Nonetheless, pDC is noted for its unique ability in producing type I IFNs, our data suggest that it might not be the culprit of hyperactive type I IFN signaling in pSS. Recent studies in pSS have emphasized the critical role of dysregulated epithelial cells [29, 39], especially the active IFN signaling in salivary gland epithelial cells (SEGCs) [29]. SEGCs from pSS were found to be sensitive to the stimulation of TLR agonists and produced type I IFNs as a response to the stimulation [27, 28, 40]. Type I IFNs released by SEGCs could further promote the secretion of BAFF in an NF-κB dependent way [12, 27]. These results imply that gland epithelial cells are not purely innocent victims, but can also be the trigger of type I IFN signaling in pSS.
In SSc, pDCs directionally migrated to target organs and secreted IFN-α and CXCL4, thereby accelerated tissue fibrosis [15, 41]. In another autoimmune disease with fibrosis signature, IgG4-related disease, active pDCs and relevant IFN-α signaling were also observed in related pancreas, pDC also enhanced the production of IgG4 by B cells [42]. Dual role of pDCs on IFN-α production and promoting activation of pathogenic T cells in psoriasis has been revealed in psoriasis [43]. Study in RA mouse model suggested that pDC aggravated joint inflammation and bone erosion via TLR7 dependent type I IFNs [17]. Reduction of pDC in the peripheral blood as well as the concomitant infiltration and activation in related tissue were reported in SLE [44, 45]. A recent randomized controlled trial in SLE clarified that Litifilimab (anti-BDCA2 antibody, BDCA2 is an exclusive marker of pDC) is effective in disease remission [46], which indicated the feasibility of pDC purge strategy in SLE treatment.

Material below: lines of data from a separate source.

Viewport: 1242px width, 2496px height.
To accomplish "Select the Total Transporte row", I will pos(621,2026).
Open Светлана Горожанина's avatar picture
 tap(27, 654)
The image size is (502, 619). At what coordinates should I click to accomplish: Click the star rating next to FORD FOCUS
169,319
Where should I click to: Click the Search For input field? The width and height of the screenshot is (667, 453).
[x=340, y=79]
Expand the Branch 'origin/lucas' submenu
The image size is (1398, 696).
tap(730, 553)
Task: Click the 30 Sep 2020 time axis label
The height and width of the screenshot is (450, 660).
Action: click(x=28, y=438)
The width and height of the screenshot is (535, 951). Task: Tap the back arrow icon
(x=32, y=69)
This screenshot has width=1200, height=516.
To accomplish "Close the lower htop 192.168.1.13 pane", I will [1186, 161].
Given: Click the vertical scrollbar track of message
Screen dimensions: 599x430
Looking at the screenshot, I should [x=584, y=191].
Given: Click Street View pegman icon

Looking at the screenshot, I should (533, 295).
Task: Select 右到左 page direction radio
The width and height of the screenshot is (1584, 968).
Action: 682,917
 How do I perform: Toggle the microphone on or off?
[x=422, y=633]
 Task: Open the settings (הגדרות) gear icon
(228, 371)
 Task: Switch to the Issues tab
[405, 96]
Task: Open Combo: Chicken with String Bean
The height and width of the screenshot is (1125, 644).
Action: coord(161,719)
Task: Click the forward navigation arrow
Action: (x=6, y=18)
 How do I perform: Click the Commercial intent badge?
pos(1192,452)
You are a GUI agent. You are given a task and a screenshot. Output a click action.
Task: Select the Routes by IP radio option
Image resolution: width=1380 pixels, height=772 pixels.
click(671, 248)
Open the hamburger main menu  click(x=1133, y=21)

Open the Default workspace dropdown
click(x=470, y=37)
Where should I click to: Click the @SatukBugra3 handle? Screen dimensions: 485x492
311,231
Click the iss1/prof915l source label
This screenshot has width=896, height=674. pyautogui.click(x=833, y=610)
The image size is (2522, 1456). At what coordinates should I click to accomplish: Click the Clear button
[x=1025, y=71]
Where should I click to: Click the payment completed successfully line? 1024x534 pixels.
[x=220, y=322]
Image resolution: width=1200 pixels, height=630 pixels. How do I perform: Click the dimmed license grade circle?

Whereas, newly published research revealed that SLE-derived pDC had senescence and inert phenotype, active keratinocytes should be responsible for the tupe I IFN signaling rather than pDC [26]. In general, pDCs contributed to the pathogenesis of autoimmune diseases through type I IFNs or interplay with other immune cells [47]. However, further studies are needed to elucidate the potential mechanism about pDC’s contribution to SLE and pSS.
Our available evidence does not support an overactive phenotype (resting and activating status) of pDCs from pSS patients, particularly in the production of IFN-α. However, a previous transcriptional study reported that pDCs from patients with pSS secreted more type I IFNs after TLR7 stimulation [21]. Antonios et al. ’s work that pDCs from patients with SLE or pSS did not show stronger secretion ability for inflammatory cytokines, especially IFNα [26], which is consistent with our findings. These divergent results may be caused by the difference of detection methods, further study will help to elucidate underlying mechanism.
In conclusion, we demonstrated the decreased percentage of pDC in pSS patients, which might result from the excess immunoglobulin (IgG and IgA) induced apoptosis. Moreover, we showed that pDC might not be the major contributor to the hyperactivation of type I interferon signaling in pSS patients. Our research provides a good addition to pSS pathogenesis and gives implications that targeting pDC might not be a good strategy for clinical pSS treatment.